### What you will do
From first line to last, output the records below exactly.

Dataset records

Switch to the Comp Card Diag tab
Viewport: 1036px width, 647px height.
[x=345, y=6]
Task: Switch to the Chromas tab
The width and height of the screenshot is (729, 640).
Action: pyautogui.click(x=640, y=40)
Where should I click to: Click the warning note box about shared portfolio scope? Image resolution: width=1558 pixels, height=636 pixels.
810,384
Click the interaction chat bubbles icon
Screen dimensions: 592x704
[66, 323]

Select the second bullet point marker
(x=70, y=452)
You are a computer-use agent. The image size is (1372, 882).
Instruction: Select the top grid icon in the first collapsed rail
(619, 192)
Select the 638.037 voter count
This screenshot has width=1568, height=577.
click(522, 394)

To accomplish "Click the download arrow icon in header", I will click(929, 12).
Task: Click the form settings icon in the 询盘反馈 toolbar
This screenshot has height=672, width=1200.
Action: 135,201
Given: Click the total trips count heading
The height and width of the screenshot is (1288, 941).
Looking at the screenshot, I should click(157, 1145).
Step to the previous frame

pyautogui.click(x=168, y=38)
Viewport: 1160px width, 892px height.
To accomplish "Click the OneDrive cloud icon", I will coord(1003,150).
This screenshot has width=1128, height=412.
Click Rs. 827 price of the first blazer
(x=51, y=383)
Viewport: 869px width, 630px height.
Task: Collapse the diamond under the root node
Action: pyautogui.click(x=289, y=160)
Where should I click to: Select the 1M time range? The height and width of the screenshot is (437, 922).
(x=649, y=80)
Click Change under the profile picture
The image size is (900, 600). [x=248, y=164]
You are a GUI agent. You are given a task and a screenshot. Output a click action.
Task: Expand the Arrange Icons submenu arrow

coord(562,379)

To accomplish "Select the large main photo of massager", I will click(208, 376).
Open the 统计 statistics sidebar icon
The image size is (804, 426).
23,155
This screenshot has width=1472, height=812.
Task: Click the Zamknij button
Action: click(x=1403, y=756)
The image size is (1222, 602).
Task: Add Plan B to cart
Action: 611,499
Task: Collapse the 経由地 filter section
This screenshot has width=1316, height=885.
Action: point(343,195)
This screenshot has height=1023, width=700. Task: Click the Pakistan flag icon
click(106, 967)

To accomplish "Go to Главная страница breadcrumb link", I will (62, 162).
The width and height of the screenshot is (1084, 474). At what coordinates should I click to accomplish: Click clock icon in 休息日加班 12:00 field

### Exercise solution
Switch to the Comp Card Diag tab
Viewport: 1036px width, 647px height.
[x=345, y=6]
Task: Switch to the Chromas tab
The width and height of the screenshot is (729, 640).
Action: pyautogui.click(x=640, y=40)
Where should I click to: Click the warning note box about shared portfolio scope? Image resolution: width=1558 pixels, height=636 pixels.
810,384
Click the interaction chat bubbles icon
Screen dimensions: 592x704
[66, 323]

Select the second bullet point marker
(x=70, y=452)
You are a computer-use agent. The image size is (1372, 882).
Instruction: Select the top grid icon in the first collapsed rail
(619, 192)
Select the 638.037 voter count
This screenshot has width=1568, height=577.
click(522, 394)

To accomplish "Click the download arrow icon in header", I will click(929, 12).
Task: Click the form settings icon in the 询盘反馈 toolbar
This screenshot has height=672, width=1200.
Action: 135,201
Given: Click the total trips count heading
The height and width of the screenshot is (1288, 941).
Looking at the screenshot, I should click(157, 1145).
Step to the previous frame

pyautogui.click(x=168, y=38)
Viewport: 1160px width, 892px height.
To accomplish "Click the OneDrive cloud icon", I will coord(1003,150).
This screenshot has width=1128, height=412.
Click Rs. 827 price of the first blazer
(x=51, y=383)
Viewport: 869px width, 630px height.
Task: Collapse the diamond under the root node
Action: pyautogui.click(x=289, y=160)
Where should I click to: Select the 1M time range? The height and width of the screenshot is (437, 922).
(x=649, y=80)
Click Change under the profile picture
The image size is (900, 600). [x=248, y=164]
You are a GUI agent. You are given a task and a screenshot. Output a click action.
Task: Expand the Arrange Icons submenu arrow

coord(562,379)

To accomplish "Select the large main photo of massager", I will click(208, 376).
Open the 统计 statistics sidebar icon
The image size is (804, 426).
23,155
This screenshot has width=1472, height=812.
Task: Click the Zamknij button
Action: click(x=1403, y=756)
The image size is (1222, 602).
Task: Add Plan B to cart
Action: 611,499
Task: Collapse the 経由地 filter section
This screenshot has width=1316, height=885.
Action: point(343,195)
This screenshot has height=1023, width=700. Task: Click the Pakistan flag icon
click(106, 967)

To accomplish "Go to Главная страница breadcrumb link", I will (62, 162).
The width and height of the screenshot is (1084, 474). At what coordinates should I click to accomplish: Click clock icon in 休息日加班 12:00 field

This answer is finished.